If reincarnation is real, fingers crossed that I don’t come back as a giraffe.
Me: I’ve lost my kitten
Cop: How would you best describe him?
Me: He looks like a miniature cat
These hair growth vitamins are sure making my mustache fill in nicely.
Was Darth Vader a humidifier or dehumidifier?
Good news: My son cleaned his room
Bad news: He found his harmonica
My wife threw my new football over the wall as she thought it belonged to our neighbour’s 9 year old lad.
I’ve had to ask them if I can please have my ball back.
I’m 36 years old.
I’m not superstitious because it brings bad luck.
Wife: What do you want to do for Cinco de Mayo?
Me: *sits on the couch and scratches in Spanish*
Nothing says “I’m stubborn” like owning a BlackBerry in 2013.
I like to go to zen gardens and shout at things.
I love that spiderman sits like that. That’s not a spider thing. Spiders don’t do that. But spiderman does.
The Honey Badger is my favourite animal that sounds like a really scary breakfast cereal.
“Daddy, why is it dark at night?”
It gives the ghosts and zombies a time to run around and collect little kids. Goodnight, hunny.
breaking: schrute farms has banned kanye, no beets for him.
According to Verizon, the cable guy should be here sometime between 10:00 a.m. and the return of Christ.
Got banned from another museum for trying to jump into the paintings.
“Ah, Mr Bond, I-”
*closes laptop lid and pulls up trousers*
“-wasn’t expecting you.”
gf: remember, my dad’s really into sports, so talk to him about that
me: will do
[later, meeting girlfriend’s parents]
me: so, sir, jen tells me you’re really into sports
her dad: that’s right
me: why
don’t wanna end this year on bad terms with anyone so if you have beef with me, die
Kids at this rave act like they’ve never seen a CPAP machine.
“Let me slip into something more comfortable”, I say with a wink then come back in twice as much clothing as before
i’m not sayin for sure big brother is watchin, i’m just sayin ever since i came public with my imaginary dog, my pandora station non-stops advertises for schizophrenia medication
Counting my teeth with my tongue. Not happy. Getting an odd number.
The French word for sex is croissant.
Came back from the doctor and told my wife that I was perfectly healthy and I could’ve sworn she mouthed the word “crap”.

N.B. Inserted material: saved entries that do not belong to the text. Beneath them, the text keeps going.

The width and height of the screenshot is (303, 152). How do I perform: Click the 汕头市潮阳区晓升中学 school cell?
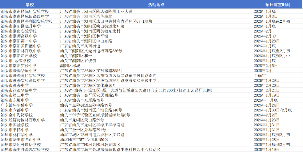pos(21,26)
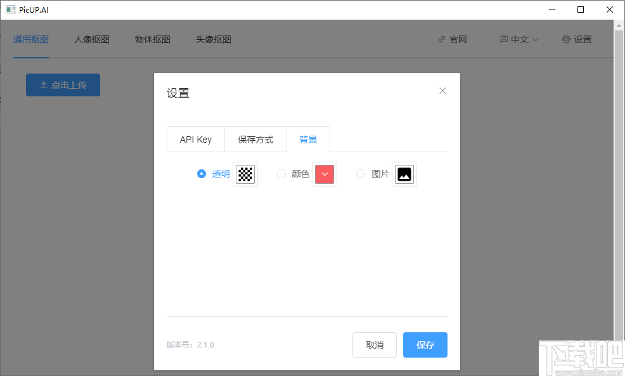Viewport: 625px width, 376px height.
Task: Switch to the 保存方式 tab
Action: click(255, 139)
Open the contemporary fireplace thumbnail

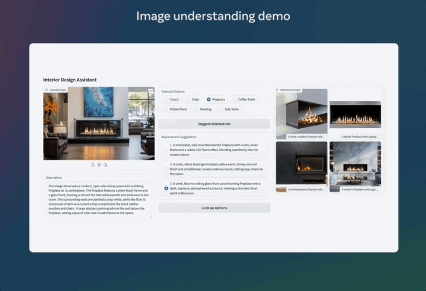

Sometimes my laptop just stops responding and shuts down so at least we have that in common.
Chefs who can’t admit failure present:
Soft-boiled eggs
Steak tartare
Twice-baked potatoes
Sour cream
Calzones
Pineapple upside down cake
Welcome to Insomnia Club. God dammit Bob. BOB. Steve wake Bob up. Steve?
I just asked my friend to come over and “play husband”. He’s gonna be pissed when he finds out we are putting together shelves from ikea.